Est-ce que les petites entreprises auront particulièrement du mal à s’adapter ?
Les commerçants en ligne sont habitués aux changements, mais comme toujours, une entreprise vivra mieux la transition qu’une autre. Il n’est pas encore certain que les petites entreprises en soient les victimes. Il est plus facile de tourner un hors-bord qu’un pétrolier. Si, par exemple, la plateforme de commerce électronique Shopify effectue prochainement des intégrations avec les chatbots connus et soutient ses commerçants en ligne dans le GEO, cela peut faire une différence significative pour les petites boutiques.
D’un autre côté, un grand acteur, comme Booking.com, peut connaître beaucoup de difficultés. Si les chatbots connus ou d’autres outils plus spécialisés organisent des voyages sur mesure, cette plateforme peut se retrouver en difficulté. Booking.com devra alors développer lui-même un outil qui fait mieux que les chatbots ou que la nouvelle concurrence.
“Il n’est pas certain que les petites entreprises soient les perdantes. Il est plus facile de tourner un hors-bord qu’un pétrolier.” – Greet Dekocker (Becom)
Les commerçants en ligne sont-ils aussi préparés à l’arrivée des agents IA, des logiciels qui, sur ordre de l’utilisateur, exécutent automatiquement toutes sortes de tâches ? Et si ces agents devenaient les acheteurs de demain ?

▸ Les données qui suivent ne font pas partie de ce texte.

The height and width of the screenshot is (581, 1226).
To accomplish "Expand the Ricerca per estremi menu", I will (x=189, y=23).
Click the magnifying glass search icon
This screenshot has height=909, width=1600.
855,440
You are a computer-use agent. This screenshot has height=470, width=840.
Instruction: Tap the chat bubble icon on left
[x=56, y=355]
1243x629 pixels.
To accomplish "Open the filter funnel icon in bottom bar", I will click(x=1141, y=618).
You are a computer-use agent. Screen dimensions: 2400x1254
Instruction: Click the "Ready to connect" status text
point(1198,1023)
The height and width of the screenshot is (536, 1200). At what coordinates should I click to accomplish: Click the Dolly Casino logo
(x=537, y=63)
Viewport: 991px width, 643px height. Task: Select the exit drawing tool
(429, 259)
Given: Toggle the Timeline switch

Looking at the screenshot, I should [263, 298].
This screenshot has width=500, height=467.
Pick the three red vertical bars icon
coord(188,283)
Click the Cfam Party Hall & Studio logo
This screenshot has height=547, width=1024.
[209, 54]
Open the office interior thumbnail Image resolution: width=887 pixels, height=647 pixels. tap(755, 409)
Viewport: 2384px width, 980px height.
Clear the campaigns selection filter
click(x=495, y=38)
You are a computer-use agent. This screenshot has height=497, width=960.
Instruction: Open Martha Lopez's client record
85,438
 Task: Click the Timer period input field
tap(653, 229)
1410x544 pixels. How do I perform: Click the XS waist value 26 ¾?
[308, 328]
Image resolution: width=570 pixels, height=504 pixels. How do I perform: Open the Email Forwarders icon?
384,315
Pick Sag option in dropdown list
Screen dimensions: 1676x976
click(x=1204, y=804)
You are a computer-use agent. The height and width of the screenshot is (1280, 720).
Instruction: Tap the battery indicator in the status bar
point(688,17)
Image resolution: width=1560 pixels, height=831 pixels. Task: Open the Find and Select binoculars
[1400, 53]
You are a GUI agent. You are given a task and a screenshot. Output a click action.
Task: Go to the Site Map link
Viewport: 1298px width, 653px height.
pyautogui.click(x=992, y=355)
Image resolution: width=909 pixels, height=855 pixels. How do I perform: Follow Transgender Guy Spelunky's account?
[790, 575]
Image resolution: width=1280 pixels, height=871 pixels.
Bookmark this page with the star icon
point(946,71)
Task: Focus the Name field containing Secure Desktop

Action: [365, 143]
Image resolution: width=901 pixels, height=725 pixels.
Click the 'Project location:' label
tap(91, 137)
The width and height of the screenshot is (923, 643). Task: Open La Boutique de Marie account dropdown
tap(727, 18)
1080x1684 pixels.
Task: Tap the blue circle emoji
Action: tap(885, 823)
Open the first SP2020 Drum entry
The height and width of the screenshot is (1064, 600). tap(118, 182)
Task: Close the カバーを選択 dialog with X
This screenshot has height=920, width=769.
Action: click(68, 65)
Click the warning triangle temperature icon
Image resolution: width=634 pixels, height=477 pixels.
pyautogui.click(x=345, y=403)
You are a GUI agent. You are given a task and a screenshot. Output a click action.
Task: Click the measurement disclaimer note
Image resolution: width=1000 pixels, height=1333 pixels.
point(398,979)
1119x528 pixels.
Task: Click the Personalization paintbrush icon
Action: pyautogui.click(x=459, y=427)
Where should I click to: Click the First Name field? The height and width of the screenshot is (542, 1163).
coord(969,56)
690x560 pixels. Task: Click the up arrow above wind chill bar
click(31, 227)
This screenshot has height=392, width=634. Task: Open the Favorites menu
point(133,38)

Je crois que les agents IA provoqueront le véritable grand changement dans notre secteur. J’ai toujours comparé le commerce électronique au fait de feuilleter un grand catalogue papier. Feuilleter, c’est essentiellement filtrer les produits d’une boutique en ligne. Les agents IA supprimeront en grande partie ce filtre, car ils agissent au nom de l’utilisateur. Nous sommes habitués à ce que les sites soient construits pour les clients, pour les humains. Bientôt, ils seront utilisés pour la première fois par des systèmes d’IA. Cela change complètement le terrain de jeu pour les commerçants.
Pourquoi cela ?
Les agents travaillent au service des humains, mais n’agissent pas de manière humaine. J’ai récemment vu une démonstration dans laquelle un agent IA effectuait une réservation d’hôtel pour un utilisateur. D’abord, il communiquait en langage naturel, jusqu’à ce qu’il comprenne que l’autre partie était également un agent IA. Ensuite, il est passé au langage binaire, car c’est plus efficace. C’est dans cette direction que nous allons. Certains de nos membres, les grands acteurs, étudient déjà les conséquences des agents IA.
Comment les agents IA vont-ils concrètement transformer le commerce électronique ?
L’agent IA prend en charge une grande partie du processus d’achat, mais tout commence encore toujours par l’utilisateur, le consommateur. C’est pourquoi je m’attends à ce que le produit en soi devienne encore plus important, et non pas, pour ainsi dire, l’autoroute par laquelle le consommateur arrive via l’agent à un produit.
Il s’agira donc encore plus de l’histoire derrière un produit, de l’endroit où il est fabriqué, des circonstances précises, de la qualité et de la durabilité. Ce sera le facteur principal par lequel les entreprises se distingueront, et c’est une évolution tout à fait positive.